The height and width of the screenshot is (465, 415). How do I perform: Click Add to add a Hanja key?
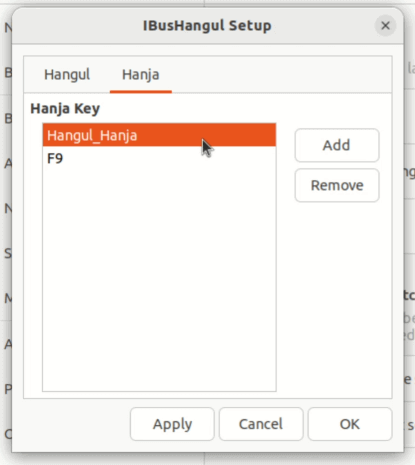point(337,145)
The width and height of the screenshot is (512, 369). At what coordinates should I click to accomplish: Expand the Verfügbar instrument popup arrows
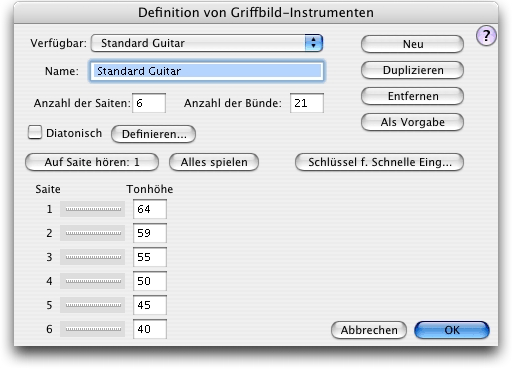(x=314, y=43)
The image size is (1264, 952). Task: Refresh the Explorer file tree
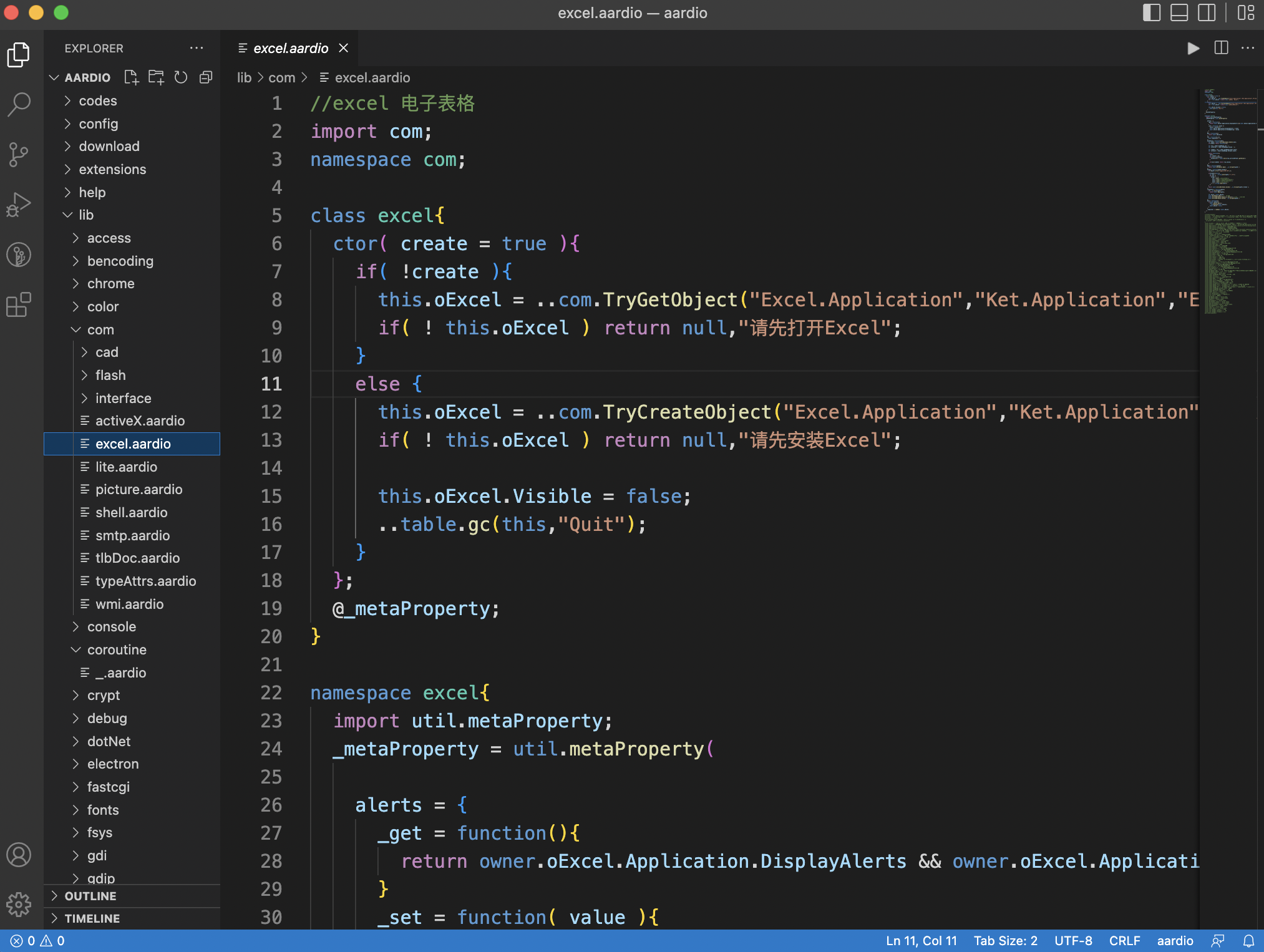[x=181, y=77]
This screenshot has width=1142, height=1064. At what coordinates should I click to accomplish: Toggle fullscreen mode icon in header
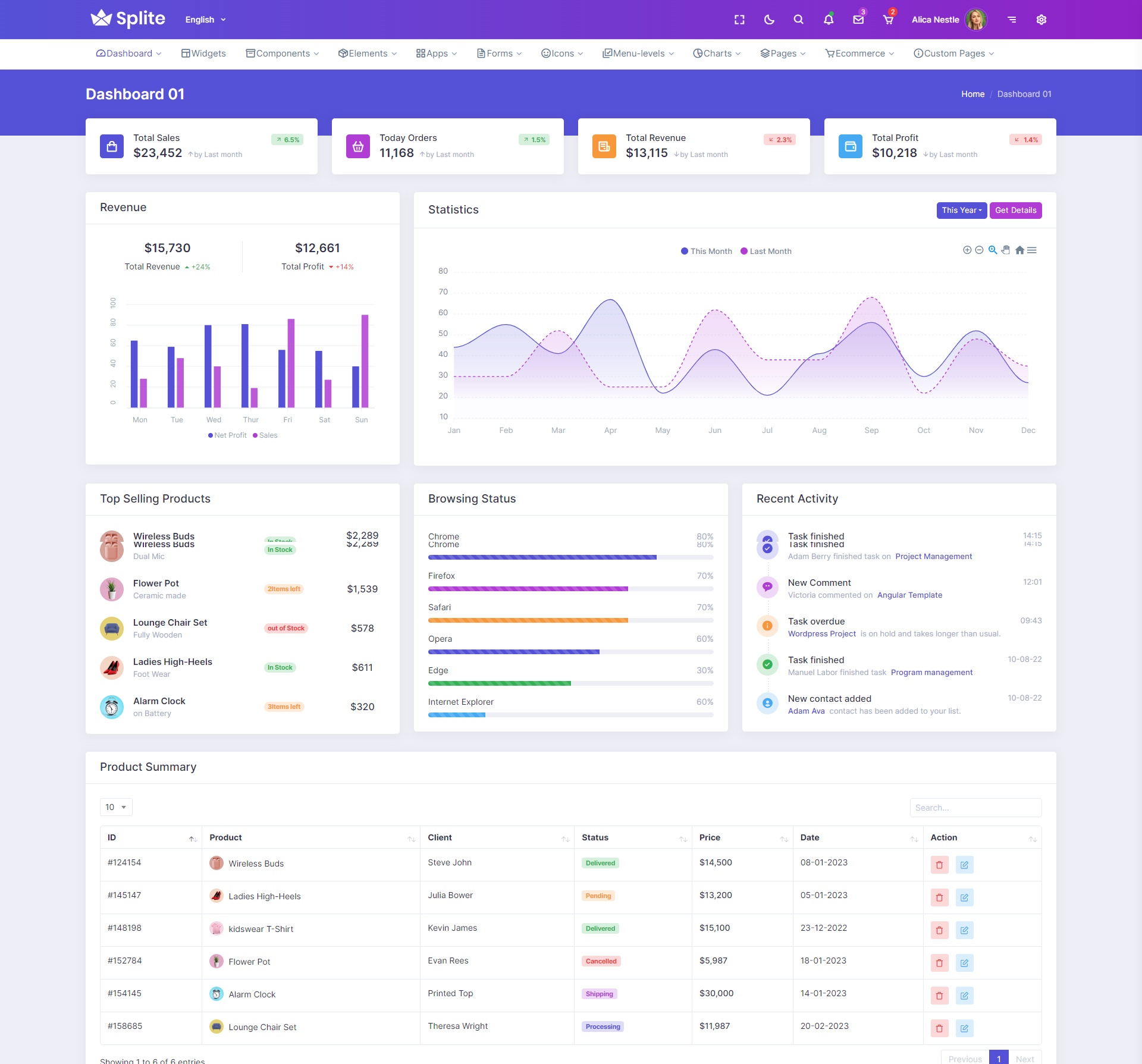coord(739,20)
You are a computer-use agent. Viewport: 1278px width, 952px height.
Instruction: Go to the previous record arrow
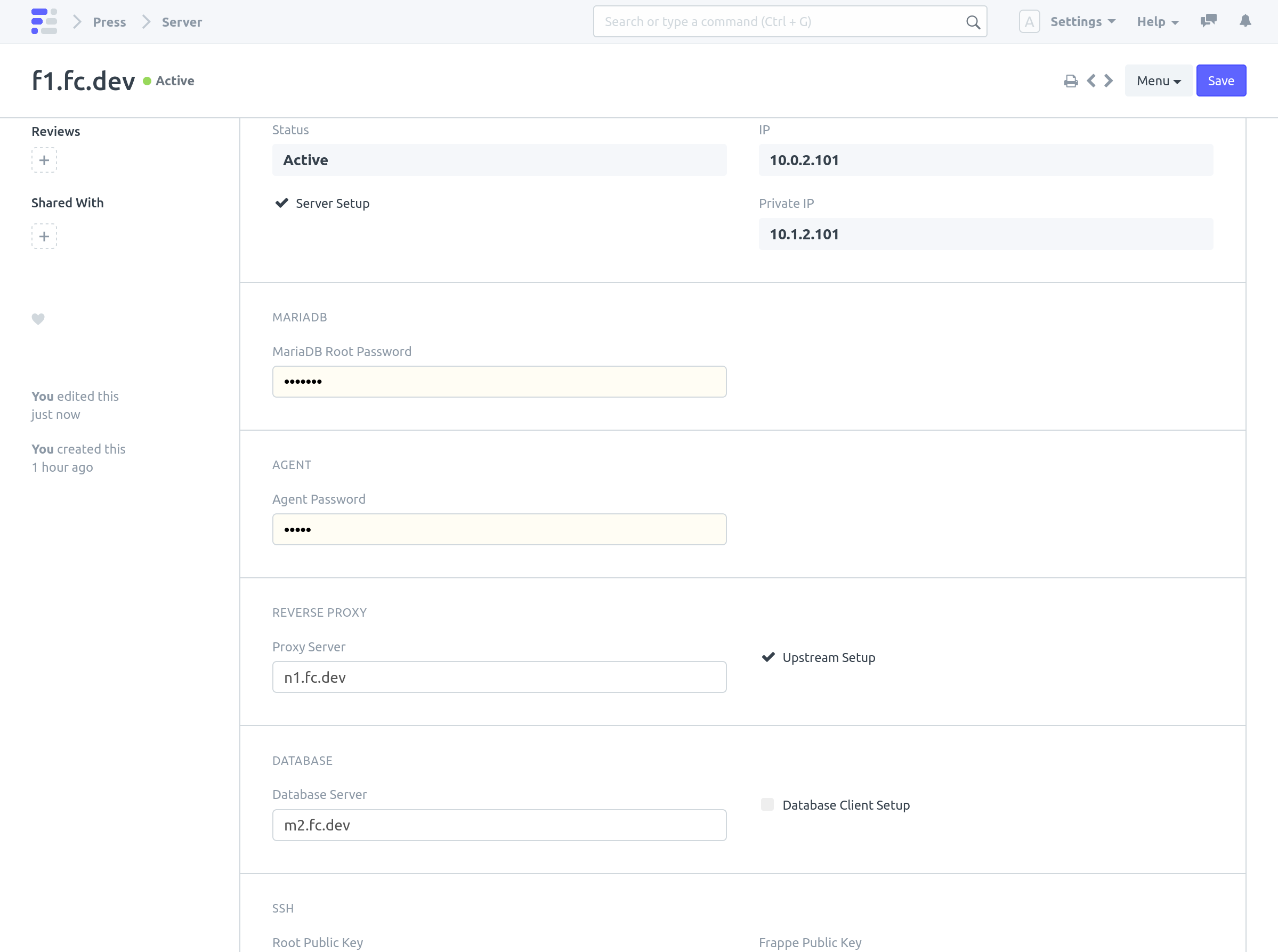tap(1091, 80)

■ **EXERCISE AIM**
Express the rows as a Markdown table with the columns No. and Line, beginning at the line that contains "You are a computer-use" and stopping after the last of the rows. Give each line its own entry, omit blank lines, and leave the pictures out.

■ **THE RESULT**
| No. | Line |
|---|---|
| 1 | You are a computer-use agent. Viewport: 1278px width, 952px height. |
| 2 | Instruction: Go to the previous record arrow |
| 3 | tap(1091, 80) |